Chloe: What part of the look on my face gives you that impression?

Trama: 
Stanco del suo ruolo di custode degli inferi, Lucifer decide mollare tutto e prendersi una vacanza assieme al demone Mazikeen. Si trasferiscono a L.A., dove vivono per cinque anni una vita fatta di lussuria e ricchezza. Tutto cambierà quando Lucifer conoscerà l'intelligentissima e affascinante detective Chloe Decker.

Recensione: 
Lucifer è una serie Urban Fantasy e Police Procedural ideata da Tom Kapinos, ma basata sul fumetto di Mike Carey e sul personaggio di Neil Gaiman -no, tranquilli, avete capito bene: è quel Neil Gaiman-.
Sebbene la trama di Lucifer  possa sembrare davvero interessante, la verità è che ci troviamo davanti a una serie che è divertente perché trash. Non la si può guardare con l'intenzione di farsi una cultura sulla figura di Lucifero o del mondo angelico: ci sono buchi -crateri- di trama, cose non impossibili ma improbabili, continui deus ex machina e una sceneggiatura a tratti imbarazzante, nel senso che i personaggi dicono robe incredibili -inteso qui con un'accezione negativa-. Tuttavia è un ottimo modo per intrattenersi quando non si ha voglia di vedere cose più impegnative. A me piace per quello che è, d'altronde non si pone come una serie pretenziosa e la mancanza di qualità si accetta facilmente. L'unico difetto davvero imputabile a Lucifer è il rapporto tra i due protagonisti. Ok, abbiamo contestualizzato: lui è il diavolo, non conosce perfettamente l'etica umana, non sa quali siano i limiti in una relazione... ma a volte si esagera, dando messaggi davvero pessimi al pubblico. Per esempio, tra le tante cose mi viene in mente, il suo continuo entrare in casa di Chloe senza il suo permesso; oppure il fatto che la sessualizzi fin dal primo momento. Non è il peggiore dei maschilisti e a volte il loro rapporto funziona e fa sorridere, però mi chiedo cosa possa recepire una persona dinanzi a tali insegnamenti.

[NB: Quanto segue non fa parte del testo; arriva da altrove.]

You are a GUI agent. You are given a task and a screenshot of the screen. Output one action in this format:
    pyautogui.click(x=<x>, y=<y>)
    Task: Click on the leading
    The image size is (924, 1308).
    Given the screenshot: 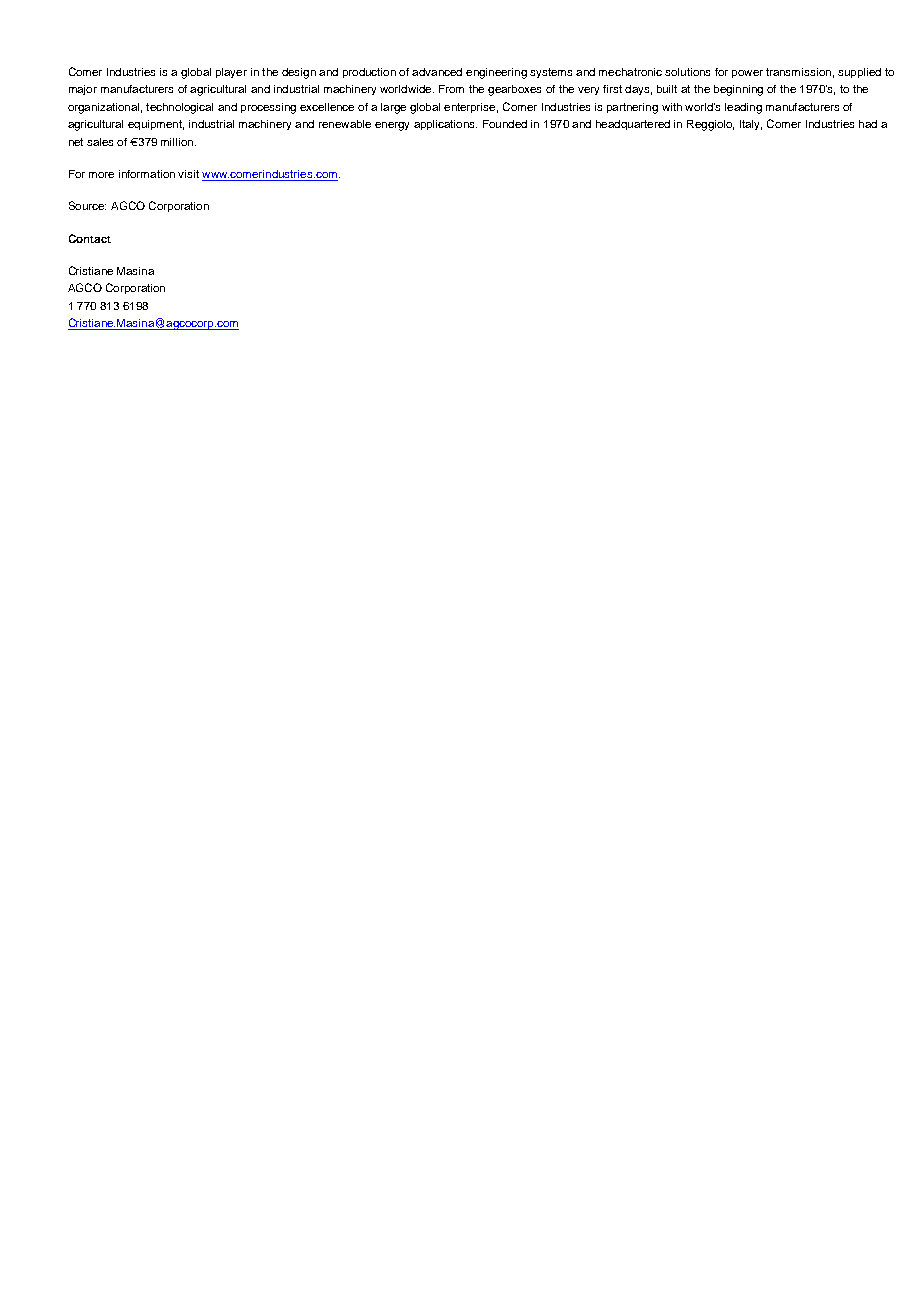 What is the action you would take?
    pyautogui.click(x=743, y=108)
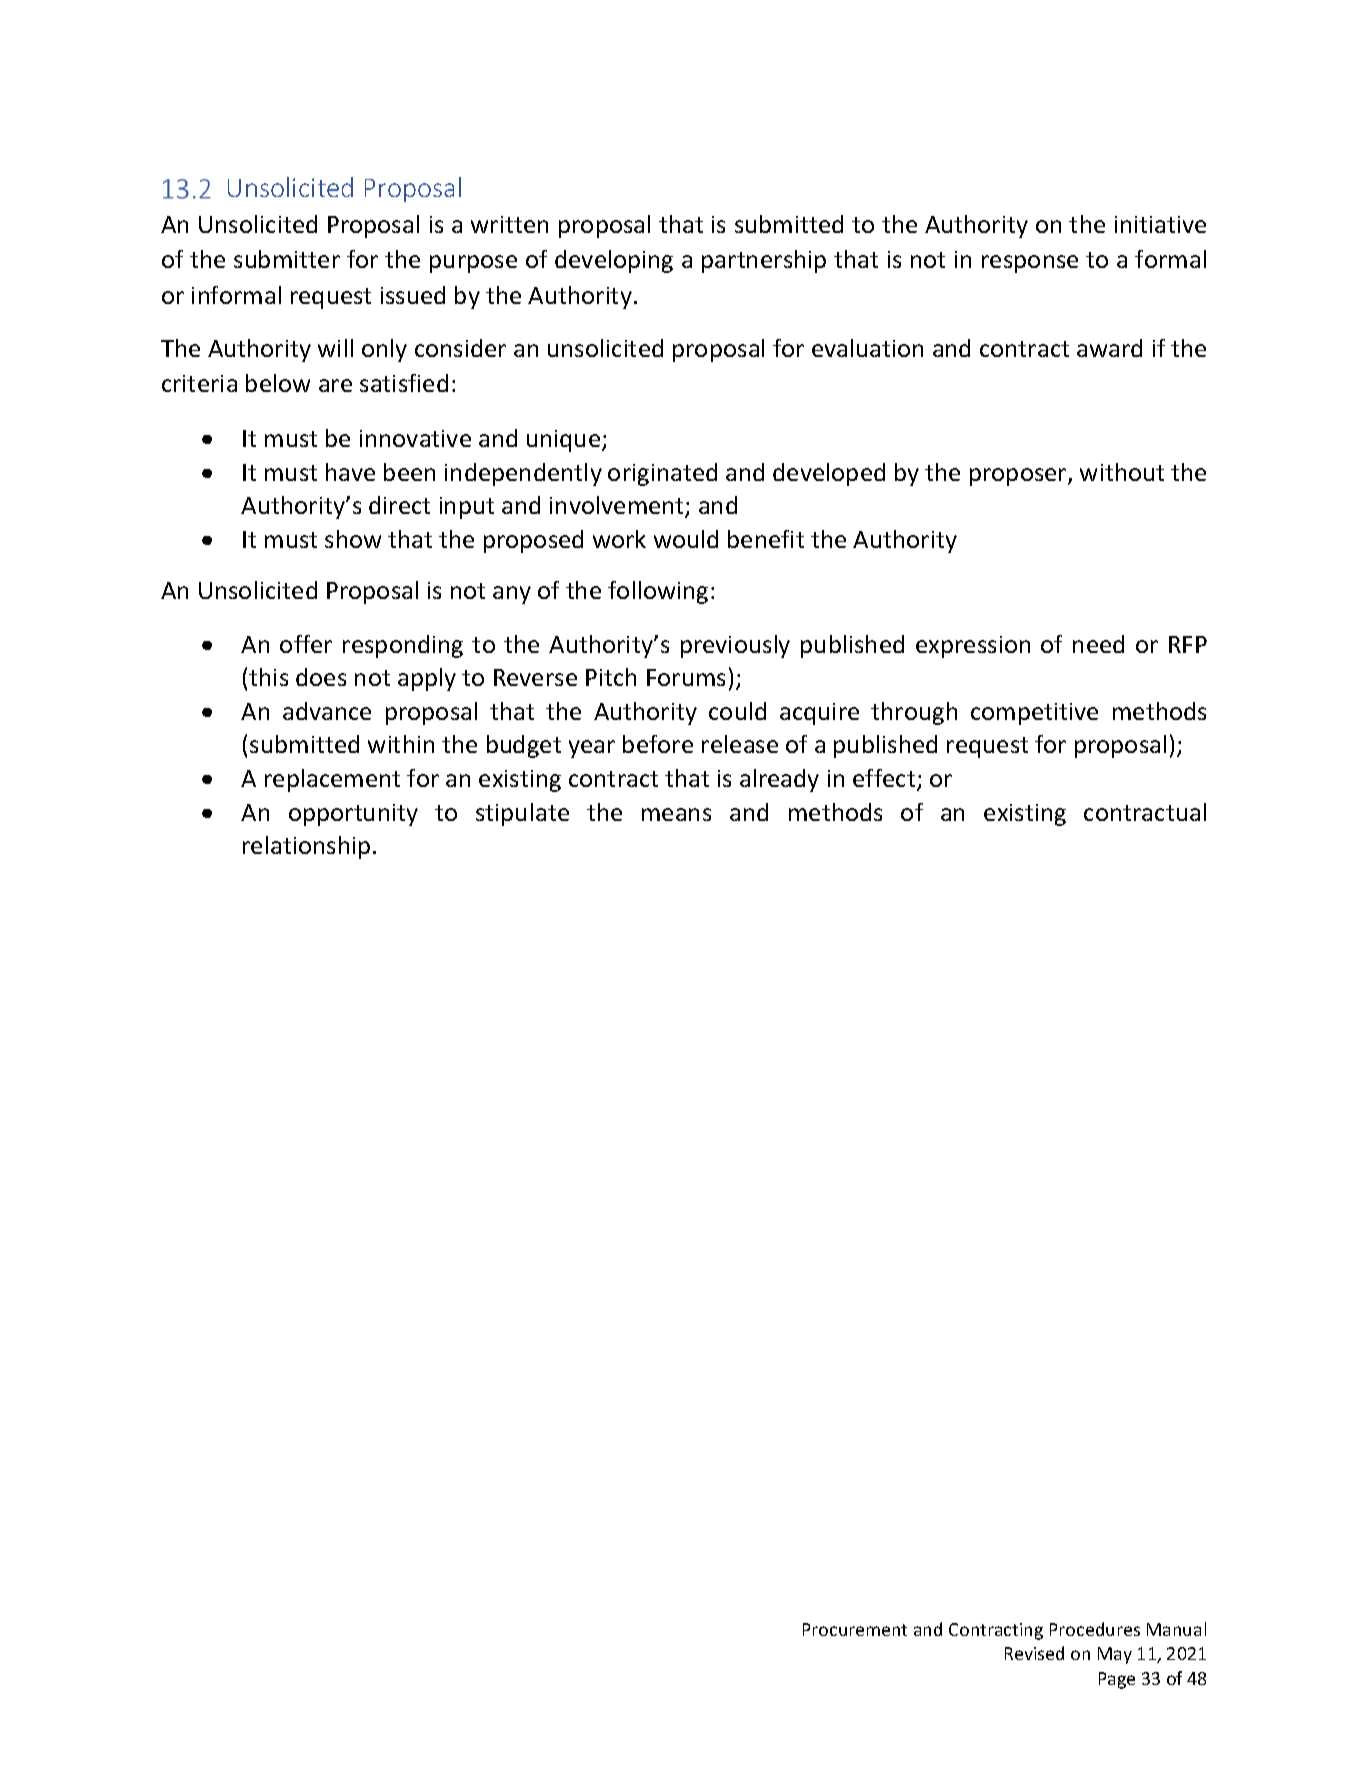 The height and width of the page is (1771, 1369). I want to click on relationship, so click(306, 847).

Sul piano della recitazione non ho lamentele, sono tutti abbastanza bravi. Non da Oscar, ma dignitosamente portano il lavoro a casa. Da studentessa di doppiaggio e recitazione, ho notato qualche errore nella pronuncia -"Sul sério" al posto di "Sul sèrio"-. Malgrado ciò, l'adattamento italiano è fatto benone.